=== Begin Enclosure ===

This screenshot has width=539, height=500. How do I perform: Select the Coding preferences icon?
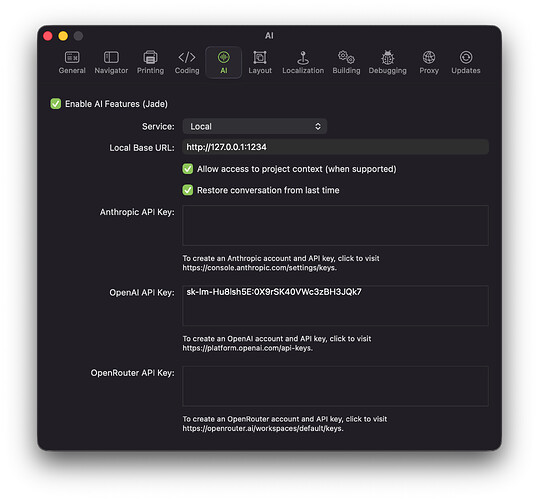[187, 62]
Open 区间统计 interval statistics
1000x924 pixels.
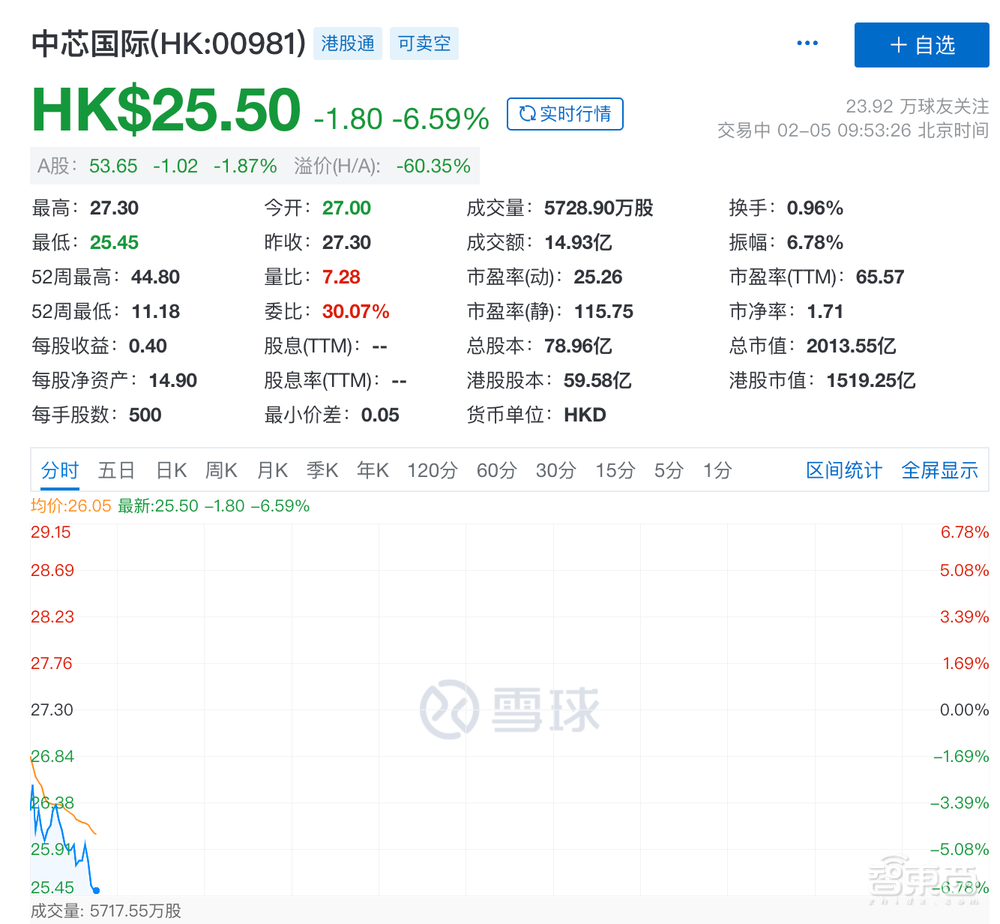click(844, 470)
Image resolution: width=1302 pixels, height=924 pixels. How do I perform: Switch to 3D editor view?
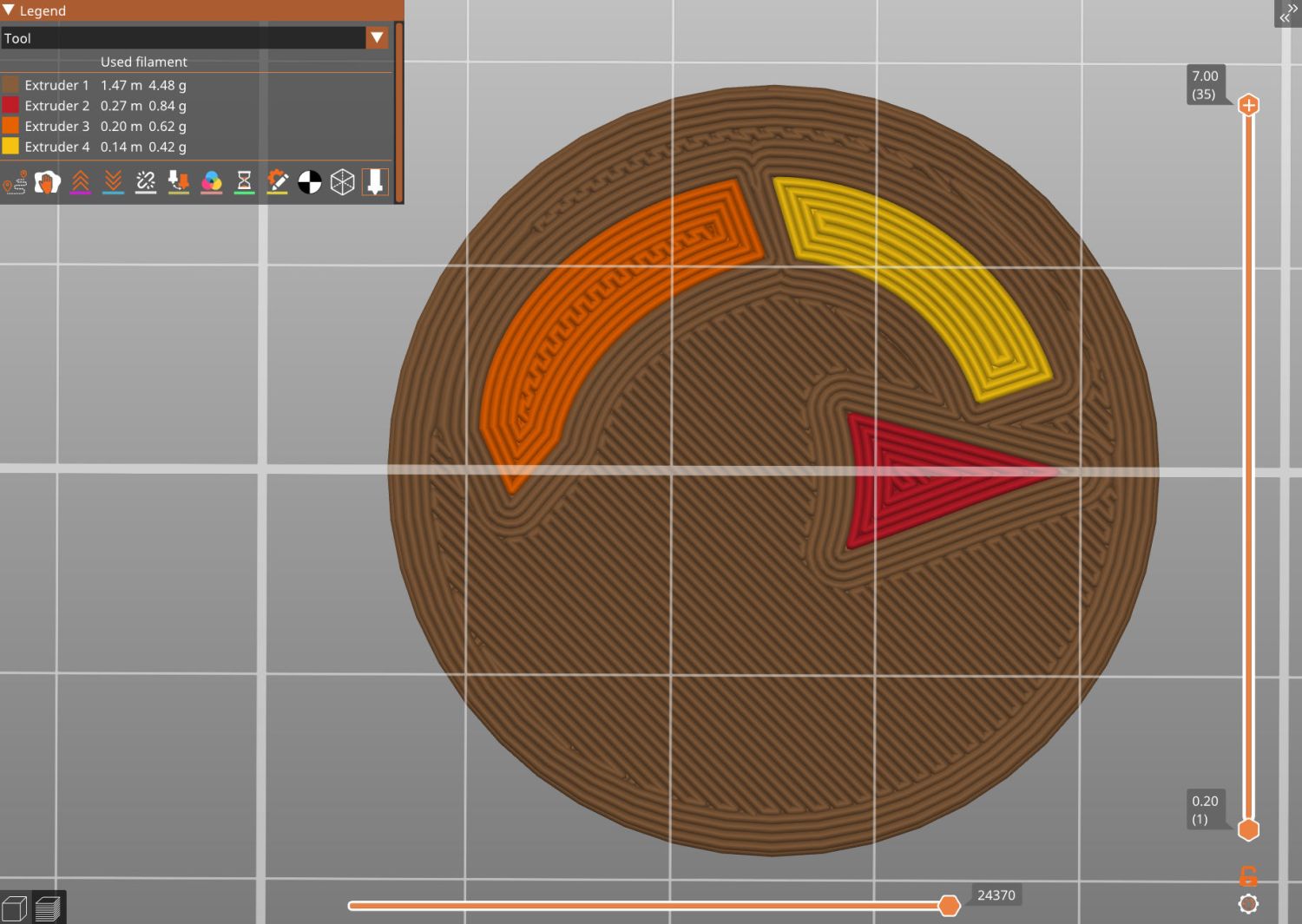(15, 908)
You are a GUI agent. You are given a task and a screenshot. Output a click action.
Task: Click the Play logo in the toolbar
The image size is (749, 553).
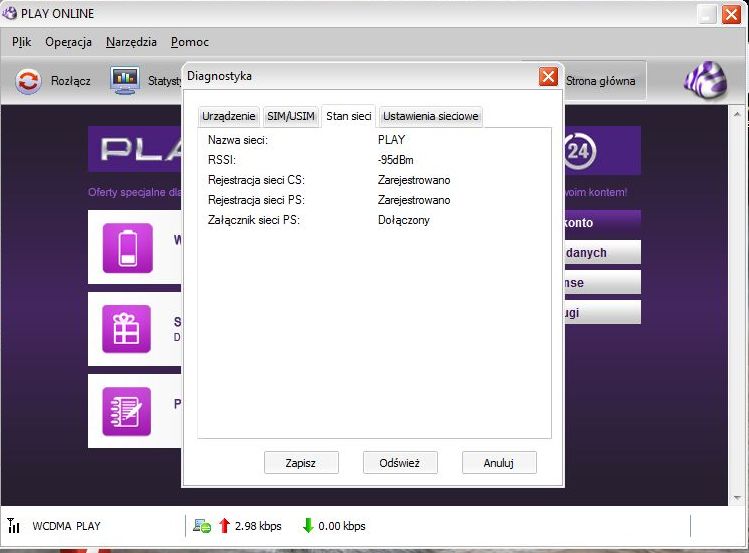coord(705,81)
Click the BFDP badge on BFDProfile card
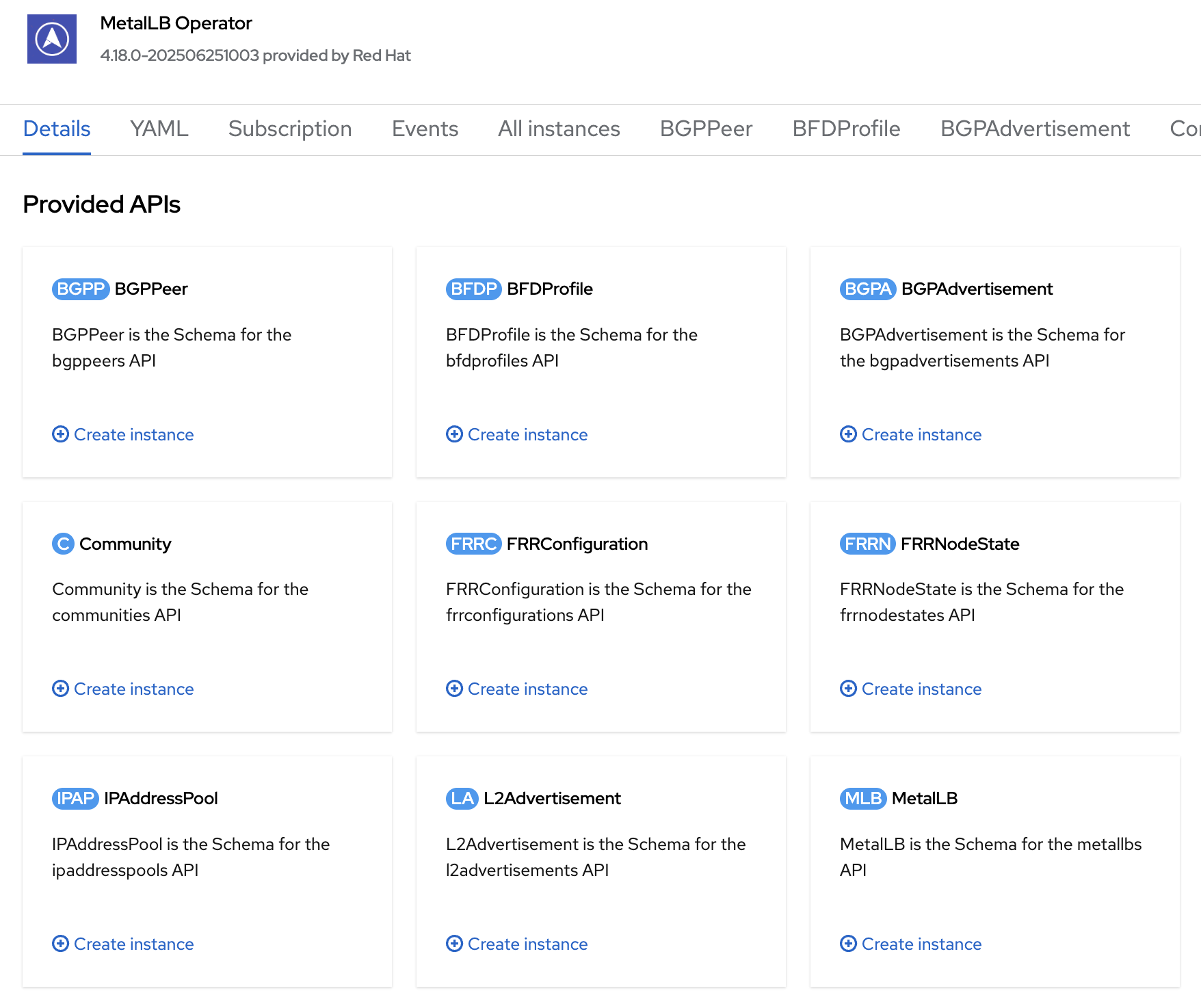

=== End Enclosure ===
=== Begin Enclosure ===

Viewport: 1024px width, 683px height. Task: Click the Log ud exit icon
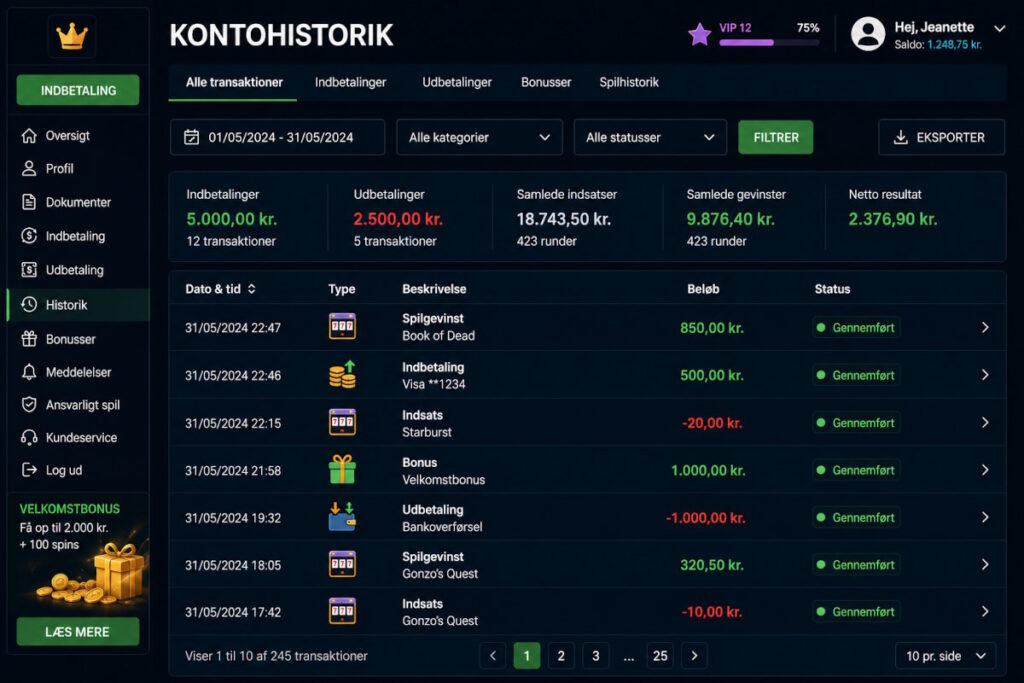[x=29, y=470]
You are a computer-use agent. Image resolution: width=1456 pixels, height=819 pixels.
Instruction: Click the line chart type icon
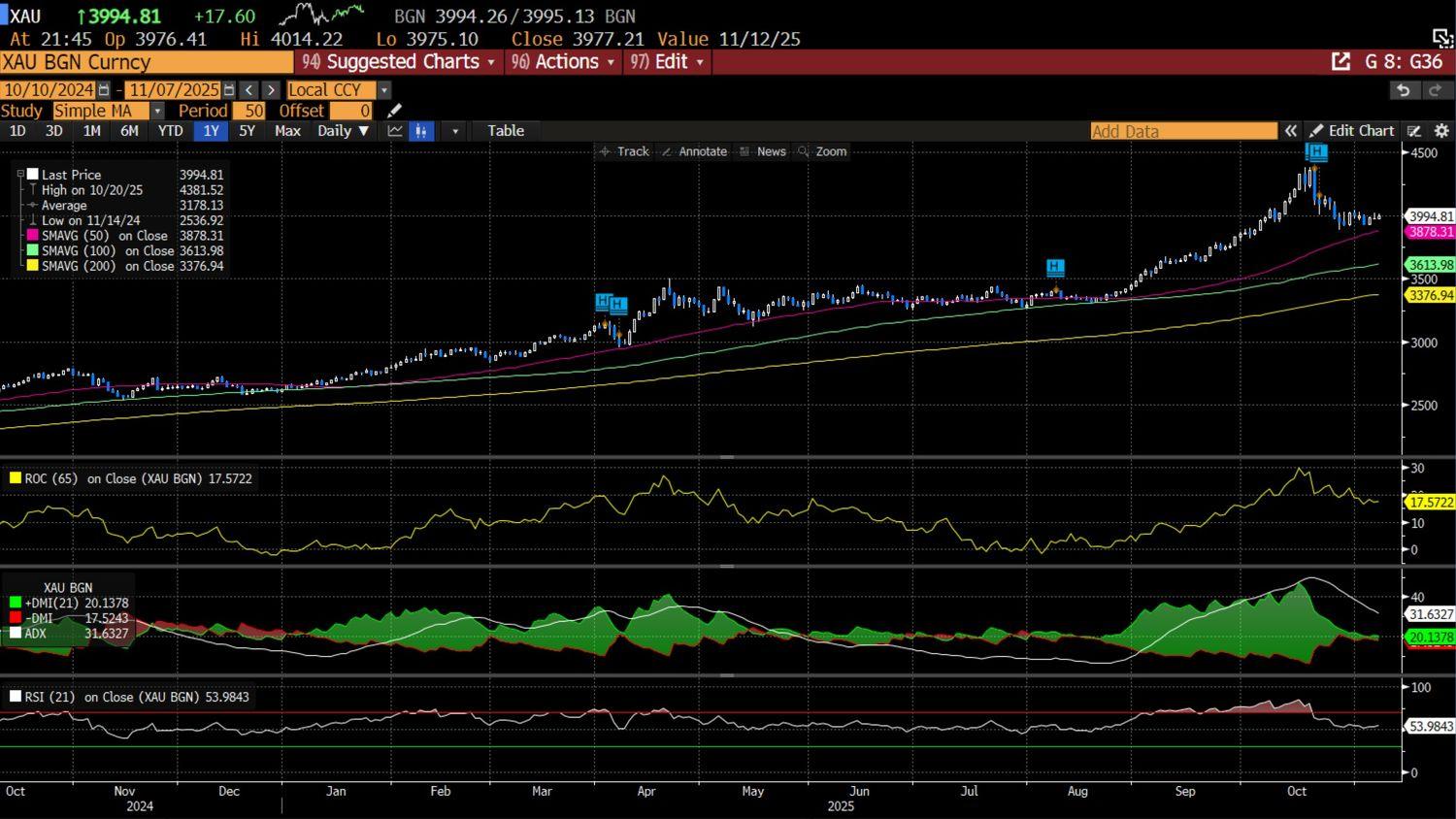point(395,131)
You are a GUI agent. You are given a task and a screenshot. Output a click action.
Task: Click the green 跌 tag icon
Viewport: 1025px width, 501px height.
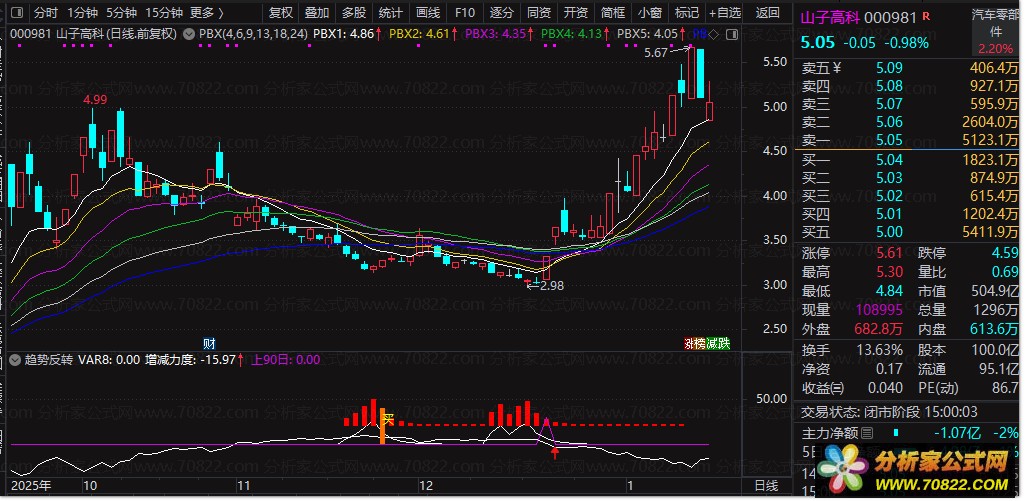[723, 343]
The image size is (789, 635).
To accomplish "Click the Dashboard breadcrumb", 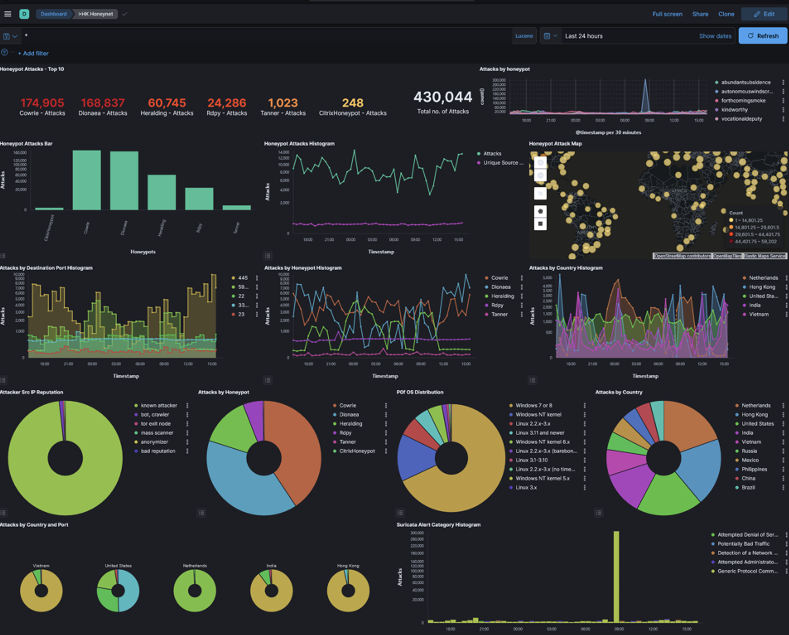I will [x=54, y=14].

=== End Enclosure ===

WHAT YOU SHOULD DO
Set down, exactly as written above, each line from the one with "The image size is (749, 553)." through the one with "Click the BFDP badge on BFDProfile card", and skip the pictures.

SOLUTION TO THIS EXERCISE
The image size is (749, 553).
coord(705,81)
Click the BFDP badge on BFDProfile card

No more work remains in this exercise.